[WHAT IS EXPECTED]
Each of the records must appear again, exactly as it was written.

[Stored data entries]

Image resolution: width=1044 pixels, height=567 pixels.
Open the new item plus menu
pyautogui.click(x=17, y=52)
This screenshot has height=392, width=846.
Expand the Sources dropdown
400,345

[TASK RESULT]
Image resolution: width=1044 pixels, height=567 pixels.
Open the new item plus menu
pyautogui.click(x=17, y=52)
This screenshot has height=392, width=846.
Expand the Sources dropdown
400,345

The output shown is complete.